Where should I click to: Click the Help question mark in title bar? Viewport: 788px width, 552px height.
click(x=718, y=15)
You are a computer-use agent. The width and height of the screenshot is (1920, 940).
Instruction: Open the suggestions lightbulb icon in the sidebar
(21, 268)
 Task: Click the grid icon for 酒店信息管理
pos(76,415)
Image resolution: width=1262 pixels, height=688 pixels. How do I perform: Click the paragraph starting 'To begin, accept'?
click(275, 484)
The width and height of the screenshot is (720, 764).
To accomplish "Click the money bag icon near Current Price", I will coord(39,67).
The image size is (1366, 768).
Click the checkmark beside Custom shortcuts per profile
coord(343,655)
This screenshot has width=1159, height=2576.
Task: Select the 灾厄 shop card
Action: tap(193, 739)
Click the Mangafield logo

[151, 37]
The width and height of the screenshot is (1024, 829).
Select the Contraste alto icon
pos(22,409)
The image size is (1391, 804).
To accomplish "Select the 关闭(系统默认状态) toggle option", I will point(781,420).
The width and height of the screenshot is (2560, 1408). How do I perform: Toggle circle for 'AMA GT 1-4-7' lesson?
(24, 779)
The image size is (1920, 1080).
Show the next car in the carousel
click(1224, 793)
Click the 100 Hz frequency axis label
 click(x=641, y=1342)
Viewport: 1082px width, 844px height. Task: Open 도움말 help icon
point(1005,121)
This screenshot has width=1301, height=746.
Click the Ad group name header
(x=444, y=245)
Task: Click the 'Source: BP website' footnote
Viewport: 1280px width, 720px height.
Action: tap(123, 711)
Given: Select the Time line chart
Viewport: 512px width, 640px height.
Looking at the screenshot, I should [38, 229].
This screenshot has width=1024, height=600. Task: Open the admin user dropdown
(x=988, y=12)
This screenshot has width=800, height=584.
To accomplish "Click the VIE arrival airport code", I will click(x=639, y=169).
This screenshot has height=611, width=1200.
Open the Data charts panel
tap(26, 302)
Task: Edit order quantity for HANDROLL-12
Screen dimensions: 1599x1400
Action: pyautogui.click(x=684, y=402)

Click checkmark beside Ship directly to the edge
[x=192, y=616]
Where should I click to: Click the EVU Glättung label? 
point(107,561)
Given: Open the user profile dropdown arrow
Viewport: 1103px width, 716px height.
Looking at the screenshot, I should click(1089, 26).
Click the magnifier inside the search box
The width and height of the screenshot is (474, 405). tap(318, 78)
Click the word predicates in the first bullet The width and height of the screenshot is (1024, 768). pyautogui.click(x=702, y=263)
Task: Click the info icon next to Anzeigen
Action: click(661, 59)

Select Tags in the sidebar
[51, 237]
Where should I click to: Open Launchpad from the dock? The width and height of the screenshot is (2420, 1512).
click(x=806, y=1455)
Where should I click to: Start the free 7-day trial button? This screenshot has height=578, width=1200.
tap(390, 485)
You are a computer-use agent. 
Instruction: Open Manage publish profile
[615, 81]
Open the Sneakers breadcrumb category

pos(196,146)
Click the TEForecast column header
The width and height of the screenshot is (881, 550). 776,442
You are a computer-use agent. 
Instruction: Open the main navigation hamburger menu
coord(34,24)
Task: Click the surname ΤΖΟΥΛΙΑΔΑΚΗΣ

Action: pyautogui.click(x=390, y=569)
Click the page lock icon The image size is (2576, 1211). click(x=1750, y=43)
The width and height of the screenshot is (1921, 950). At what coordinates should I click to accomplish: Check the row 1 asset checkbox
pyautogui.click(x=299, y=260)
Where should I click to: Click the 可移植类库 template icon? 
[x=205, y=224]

=====

| Request |
Extract every line above that contains the string "This". Case matters.

| Correct answer |
This screenshot has width=1159, height=2576.
This screenshot has width=1301, height=746.
This screenshot has width=1024, height=600. Task: Open the admin user dropdown
This screenshot has width=800, height=584.
This screenshot has height=611, width=1200.
Where should I click to: Start the free 7-day trial button? This screenshot has height=578, width=1200.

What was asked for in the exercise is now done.